Ein alter lateinischer Text, wohl aus dem 8./9. Jh. stammend. Von Martin Luther (1483 bis 1546) textlich erweitert und nun als christliches Kirchenlied in beiden Konfessionen sehr verbreitet mit nur geringen Abweichungen in der Wortfolge. In der katholischen Variante heißt der Eingangsvers: "Mitten in dem Leben sind wir vom Tod umfangen ..." Die evangelische Fassung beginnt so: "Mitten wir im Leben sind mit dem Tod umfangen ..." (in der Altfassung nach Luther). Ein schwermütiges Lied, als wäre es im Moll-Ton komponiert. Gleichwohl passt der Dur-Ton ausgezeichnet (so-so-la-ti-do-do-ti-la-ti-do-re-la-so-fa-mi).

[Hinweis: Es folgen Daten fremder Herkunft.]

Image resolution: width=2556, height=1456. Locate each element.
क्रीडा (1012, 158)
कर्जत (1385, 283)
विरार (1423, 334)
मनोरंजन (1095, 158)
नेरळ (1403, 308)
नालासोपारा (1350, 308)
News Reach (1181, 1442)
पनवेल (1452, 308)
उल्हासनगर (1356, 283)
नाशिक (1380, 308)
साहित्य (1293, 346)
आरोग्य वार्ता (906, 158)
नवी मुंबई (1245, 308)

Es begab sich vor Jahren, dass eine hochbetagte Dame, mit 500.000 DM nicht gerade reich begütert, aber finanziell auskömmlich abgesichert, für alle sichtbar in geistigen Niedergang fiel. Das elektrisierte einen Teil ihrer Verwandtschaft. Insbesondere die ferne katholische Enkeltochter entdeckte bei sich ein emotionales Hingezogensein, und sie entfaltete urplötzlich rege Reise- und Besuchstätigkeit. Nur unter Mühen und mit Hilfe der Gerichte vermochte der gesetzliche Alleinerbe den Status eines Betreuers zu behaupten. Als die alte Dame dem Treiben durch ihren plötzlichen und für sie erlösenden Tod ein Ende setzte, fand sich in der öffentlichen Todesanzeige folgendes Zitat:

"Mitten wir im Leben sind mit dem Tod umfangen (M. Luther)."

Auf private Nachfrage, ob der Alleinerbe auf den allzeit lauernden Tod auch bei jüngeren Zeitgenossen habe anspielen wollen, antwortete dieser: Gut beobachtet.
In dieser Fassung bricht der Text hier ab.